EXERCISE PROMPT: Please swap "Instruction" for "Directive" throughout the records below, keeping everything else unchanged.

Items from a data source:

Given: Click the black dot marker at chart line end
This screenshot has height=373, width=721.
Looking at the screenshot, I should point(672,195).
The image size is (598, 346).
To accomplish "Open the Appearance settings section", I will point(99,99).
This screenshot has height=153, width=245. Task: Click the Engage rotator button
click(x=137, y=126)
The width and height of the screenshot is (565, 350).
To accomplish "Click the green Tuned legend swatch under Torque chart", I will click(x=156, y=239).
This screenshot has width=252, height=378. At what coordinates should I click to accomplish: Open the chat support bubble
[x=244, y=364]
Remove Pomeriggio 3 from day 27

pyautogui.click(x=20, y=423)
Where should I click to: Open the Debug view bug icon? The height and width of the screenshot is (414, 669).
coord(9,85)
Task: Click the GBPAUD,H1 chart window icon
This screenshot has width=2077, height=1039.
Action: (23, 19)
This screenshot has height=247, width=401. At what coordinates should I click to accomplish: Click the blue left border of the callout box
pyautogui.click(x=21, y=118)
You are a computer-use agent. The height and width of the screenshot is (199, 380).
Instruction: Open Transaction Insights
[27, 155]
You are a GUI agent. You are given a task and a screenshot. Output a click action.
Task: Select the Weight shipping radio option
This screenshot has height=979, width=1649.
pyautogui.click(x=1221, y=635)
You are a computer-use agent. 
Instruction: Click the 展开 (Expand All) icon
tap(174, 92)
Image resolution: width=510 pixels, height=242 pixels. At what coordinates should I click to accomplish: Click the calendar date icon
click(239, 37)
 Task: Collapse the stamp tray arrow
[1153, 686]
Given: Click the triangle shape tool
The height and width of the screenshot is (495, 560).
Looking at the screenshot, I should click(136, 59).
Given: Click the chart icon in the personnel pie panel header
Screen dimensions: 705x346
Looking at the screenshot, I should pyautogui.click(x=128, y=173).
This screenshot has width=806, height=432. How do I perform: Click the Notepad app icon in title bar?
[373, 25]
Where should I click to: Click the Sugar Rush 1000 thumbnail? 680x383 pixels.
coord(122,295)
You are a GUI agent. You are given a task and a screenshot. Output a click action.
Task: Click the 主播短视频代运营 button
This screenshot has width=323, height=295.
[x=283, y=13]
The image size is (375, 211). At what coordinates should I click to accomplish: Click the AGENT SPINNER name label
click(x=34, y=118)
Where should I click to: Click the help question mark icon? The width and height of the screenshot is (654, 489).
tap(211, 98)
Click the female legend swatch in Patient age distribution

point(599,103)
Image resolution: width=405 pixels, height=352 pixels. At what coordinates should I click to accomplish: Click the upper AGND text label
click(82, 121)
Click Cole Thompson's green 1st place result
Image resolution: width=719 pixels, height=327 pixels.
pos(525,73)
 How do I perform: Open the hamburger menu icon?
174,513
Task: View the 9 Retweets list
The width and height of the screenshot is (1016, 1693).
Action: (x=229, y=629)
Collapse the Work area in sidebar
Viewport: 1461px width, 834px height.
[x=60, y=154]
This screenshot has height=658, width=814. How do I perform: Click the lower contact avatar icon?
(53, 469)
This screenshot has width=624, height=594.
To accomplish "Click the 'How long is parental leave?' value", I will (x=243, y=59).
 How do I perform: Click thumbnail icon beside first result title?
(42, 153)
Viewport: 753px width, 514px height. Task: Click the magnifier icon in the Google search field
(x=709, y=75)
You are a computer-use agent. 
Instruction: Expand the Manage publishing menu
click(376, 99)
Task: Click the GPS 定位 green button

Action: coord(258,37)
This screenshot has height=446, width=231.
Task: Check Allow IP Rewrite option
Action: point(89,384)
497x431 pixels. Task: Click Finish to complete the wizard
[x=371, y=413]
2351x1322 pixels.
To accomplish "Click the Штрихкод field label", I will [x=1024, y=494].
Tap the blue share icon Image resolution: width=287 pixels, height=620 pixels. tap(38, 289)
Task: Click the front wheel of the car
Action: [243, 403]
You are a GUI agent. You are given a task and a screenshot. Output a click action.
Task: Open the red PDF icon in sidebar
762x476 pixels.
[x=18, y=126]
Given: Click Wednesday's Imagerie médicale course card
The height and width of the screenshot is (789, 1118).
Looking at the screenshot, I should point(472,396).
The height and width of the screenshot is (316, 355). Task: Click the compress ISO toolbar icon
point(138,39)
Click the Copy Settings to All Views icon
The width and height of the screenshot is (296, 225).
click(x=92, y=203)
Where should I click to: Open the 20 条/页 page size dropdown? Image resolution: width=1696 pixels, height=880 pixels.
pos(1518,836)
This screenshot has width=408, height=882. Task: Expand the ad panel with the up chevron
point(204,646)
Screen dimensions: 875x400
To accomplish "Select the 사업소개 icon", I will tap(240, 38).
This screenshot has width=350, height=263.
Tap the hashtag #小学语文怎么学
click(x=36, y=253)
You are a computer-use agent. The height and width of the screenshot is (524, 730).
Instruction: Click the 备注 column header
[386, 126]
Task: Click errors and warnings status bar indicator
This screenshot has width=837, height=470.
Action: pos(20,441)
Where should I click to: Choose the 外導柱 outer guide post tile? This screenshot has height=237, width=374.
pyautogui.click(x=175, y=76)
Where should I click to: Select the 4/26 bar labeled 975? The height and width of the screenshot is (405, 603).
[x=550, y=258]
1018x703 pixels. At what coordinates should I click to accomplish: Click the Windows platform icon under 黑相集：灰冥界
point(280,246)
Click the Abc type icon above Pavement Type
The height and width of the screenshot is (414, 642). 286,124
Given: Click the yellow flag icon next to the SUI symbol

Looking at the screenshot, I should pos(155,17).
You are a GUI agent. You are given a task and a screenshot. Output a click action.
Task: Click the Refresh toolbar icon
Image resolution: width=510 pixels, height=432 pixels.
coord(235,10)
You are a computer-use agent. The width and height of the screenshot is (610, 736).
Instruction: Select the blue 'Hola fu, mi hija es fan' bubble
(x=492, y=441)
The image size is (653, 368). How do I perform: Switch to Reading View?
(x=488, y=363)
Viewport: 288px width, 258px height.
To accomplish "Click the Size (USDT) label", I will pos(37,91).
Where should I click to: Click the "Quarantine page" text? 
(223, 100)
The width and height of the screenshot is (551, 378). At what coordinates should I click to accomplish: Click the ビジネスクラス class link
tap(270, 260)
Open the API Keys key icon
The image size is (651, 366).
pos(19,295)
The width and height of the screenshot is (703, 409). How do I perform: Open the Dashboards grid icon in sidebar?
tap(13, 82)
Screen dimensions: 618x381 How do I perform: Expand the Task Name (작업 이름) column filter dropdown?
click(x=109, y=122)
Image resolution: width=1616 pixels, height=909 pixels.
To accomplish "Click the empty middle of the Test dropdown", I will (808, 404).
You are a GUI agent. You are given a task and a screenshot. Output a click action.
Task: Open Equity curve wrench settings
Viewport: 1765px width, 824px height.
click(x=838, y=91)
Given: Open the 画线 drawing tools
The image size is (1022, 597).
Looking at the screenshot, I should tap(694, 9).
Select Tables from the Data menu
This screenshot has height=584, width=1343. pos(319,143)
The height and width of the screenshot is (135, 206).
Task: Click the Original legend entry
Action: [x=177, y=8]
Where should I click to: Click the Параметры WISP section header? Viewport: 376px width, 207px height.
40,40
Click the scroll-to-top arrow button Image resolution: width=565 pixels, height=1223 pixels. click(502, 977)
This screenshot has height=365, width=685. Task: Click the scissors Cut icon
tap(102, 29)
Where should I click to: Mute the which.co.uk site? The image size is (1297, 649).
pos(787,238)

SOLUTION:
Given: Click the black dot marker at chart line end
This screenshot has height=373, width=721.
Looking at the screenshot, I should point(672,195).
The image size is (598, 346).
To accomplish "Open the Appearance settings section", I will point(99,99).
This screenshot has height=153, width=245. Task: Click the Engage rotator button
click(x=137, y=126)
The width and height of the screenshot is (565, 350).
To accomplish "Click the green Tuned legend swatch under Torque chart", I will click(x=156, y=239).
This screenshot has width=252, height=378. At what coordinates should I click to accomplish: Open the chat support bubble
[x=244, y=364]
Remove Pomeriggio 3 from day 27

pyautogui.click(x=20, y=423)
Where should I click to: Open the Debug view bug icon? The height and width of the screenshot is (414, 669).
coord(9,85)
Task: Click the GBPAUD,H1 chart window icon
This screenshot has width=2077, height=1039.
Action: (23, 19)
This screenshot has height=247, width=401. At what coordinates should I click to accomplish: Click the blue left border of the callout box
pyautogui.click(x=21, y=118)
You are a computer-use agent. The height and width of the screenshot is (199, 380).
Directive: Open Transaction Insights
[27, 155]
You are a GUI agent. You are given a task and a screenshot. Output a click action.
Task: Select the Weight shipping radio option
This screenshot has height=979, width=1649.
pyautogui.click(x=1221, y=635)
You are a computer-use agent. 
Directive: Click the 展开 (Expand All) icon
tap(174, 92)
Image resolution: width=510 pixels, height=242 pixels. At what coordinates should I click to accomplish: Click the calendar date icon
click(239, 37)
 Task: Collapse the stamp tray arrow
[1153, 686]
Given: Click the triangle shape tool
The height and width of the screenshot is (495, 560).
Looking at the screenshot, I should click(136, 59).
Given: Click the chart icon in the personnel pie panel header
Screen dimensions: 705x346
Looking at the screenshot, I should pyautogui.click(x=128, y=173).
This screenshot has width=806, height=432. How do I perform: Click the Notepad app icon in title bar?
[373, 25]
Where should I click to: Click the Sugar Rush 1000 thumbnail? 680x383 pixels.
coord(122,295)
You are a GUI agent. You are given a task and a screenshot. Output a click action.
Task: Click the 主播短视频代运营 button
This screenshot has width=323, height=295.
[x=283, y=13]
The image size is (375, 211). At what coordinates should I click to accomplish: Click the AGENT SPINNER name label
click(x=34, y=118)
Where should I click to: Click the help question mark icon? The width and height of the screenshot is (654, 489).
tap(211, 98)
Click the female legend swatch in Patient age distribution

point(599,103)
Image resolution: width=405 pixels, height=352 pixels. At what coordinates should I click to accomplish: Click the upper AGND text label
click(82, 121)
Click Cole Thompson's green 1st place result
Image resolution: width=719 pixels, height=327 pixels.
pos(525,73)
 How do I perform: Open the hamburger menu icon?
174,513
Task: View the 9 Retweets list
The width and height of the screenshot is (1016, 1693).
Action: (x=229, y=629)
Collapse the Work area in sidebar
Viewport: 1461px width, 834px height.
[x=60, y=154]
This screenshot has height=658, width=814. How do I perform: Click the lower contact avatar icon?
(53, 469)
This screenshot has width=624, height=594.
To accomplish "Click the 'How long is parental leave?' value", I will (x=243, y=59).
 How do I perform: Click thumbnail icon beside first result title?
(42, 153)
Viewport: 753px width, 514px height. Task: Click the magnifier icon in the Google search field
(x=709, y=75)
You are a computer-use agent. 
Directive: Expand the Manage publishing menu
click(376, 99)
Task: Click the GPS 定位 green button

Action: coord(258,37)
This screenshot has height=446, width=231.
Task: Check Allow IP Rewrite option
Action: point(89,384)
497x431 pixels. Task: Click Finish to complete the wizard
[x=371, y=413]
2351x1322 pixels.
To accomplish "Click the Штрихкод field label", I will [x=1024, y=494].
Tap the blue share icon Image resolution: width=287 pixels, height=620 pixels. tap(38, 289)
Task: Click the front wheel of the car
Action: [243, 403]
You are a GUI agent. You are given a task and a screenshot. Output a click action.
Task: Open the red PDF icon in sidebar
762x476 pixels.
[x=18, y=126]
Given: Click Wednesday's Imagerie médicale course card
The height and width of the screenshot is (789, 1118).
Looking at the screenshot, I should point(472,396).
The height and width of the screenshot is (316, 355). Task: Click the compress ISO toolbar icon
point(138,39)
Click the Copy Settings to All Views icon
The width and height of the screenshot is (296, 225).
click(x=92, y=203)
Where should I click to: Open the 20 条/页 page size dropdown? Image resolution: width=1696 pixels, height=880 pixels.
pos(1518,836)
This screenshot has width=408, height=882. Task: Expand the ad panel with the up chevron
point(204,646)
Screen dimensions: 875x400
To accomplish "Select the 사업소개 icon", I will tap(240, 38).
This screenshot has width=350, height=263.
Tap the hashtag #小学语文怎么学
click(x=36, y=253)
You are a computer-use agent. The height and width of the screenshot is (524, 730).
Directive: Click the 备注 column header
[386, 126]
Task: Click errors and warnings status bar indicator
This screenshot has width=837, height=470.
Action: pos(20,441)
Where should I click to: Choose the 外導柱 outer guide post tile? This screenshot has height=237, width=374.
pyautogui.click(x=175, y=76)
Where should I click to: Select the 4/26 bar labeled 975? The height and width of the screenshot is (405, 603).
[x=550, y=258]
1018x703 pixels. At what coordinates should I click to accomplish: Click the Windows platform icon under 黑相集：灰冥界
point(280,246)
Click the Abc type icon above Pavement Type
The height and width of the screenshot is (414, 642). 286,124
Given: Click the yellow flag icon next to the SUI symbol

Looking at the screenshot, I should pos(155,17).
You are a GUI agent. You are given a task and a screenshot. Output a click action.
Task: Click the Refresh toolbar icon
Image resolution: width=510 pixels, height=432 pixels.
coord(235,10)
You are a computer-use agent. The width and height of the screenshot is (610, 736).
Directive: Select the blue 'Hola fu, mi hija es fan' bubble
(x=492, y=441)
The image size is (653, 368). How do I perform: Switch to Reading View?
(x=488, y=363)
Viewport: 288px width, 258px height.
To accomplish "Click the Size (USDT) label", I will pos(37,91).
Where should I click to: Click the "Quarantine page" text? 
(223, 100)
The width and height of the screenshot is (551, 378). At what coordinates should I click to accomplish: Click the ビジネスクラス class link
tap(270, 260)
Open the API Keys key icon
The image size is (651, 366).
pos(19,295)
The width and height of the screenshot is (703, 409). How do I perform: Open the Dashboards grid icon in sidebar?
tap(13, 82)
Screen dimensions: 618x381 How do I perform: Expand the Task Name (작업 이름) column filter dropdown?
click(x=109, y=122)
Image resolution: width=1616 pixels, height=909 pixels.
To accomplish "Click the empty middle of the Test dropdown", I will (808, 404).
You are a GUI agent. You are given a task and a screenshot. Output a click action.
Task: Open Equity curve wrench settings
Viewport: 1765px width, 824px height.
click(x=838, y=91)
Given: Open the 画线 drawing tools
The image size is (1022, 597).
Looking at the screenshot, I should tap(694, 9).
Select Tables from the Data menu
This screenshot has height=584, width=1343. pos(319,143)
The height and width of the screenshot is (135, 206).
Task: Click the Original legend entry
Action: [x=177, y=8]
Where should I click to: Click the Параметры WISP section header? Viewport: 376px width, 207px height.
40,40
Click the scroll-to-top arrow button Image resolution: width=565 pixels, height=1223 pixels. click(502, 977)
This screenshot has height=365, width=685. Task: Click the scissors Cut icon
tap(102, 29)
Where should I click to: Mute the which.co.uk site? The image size is (1297, 649).
pos(787,238)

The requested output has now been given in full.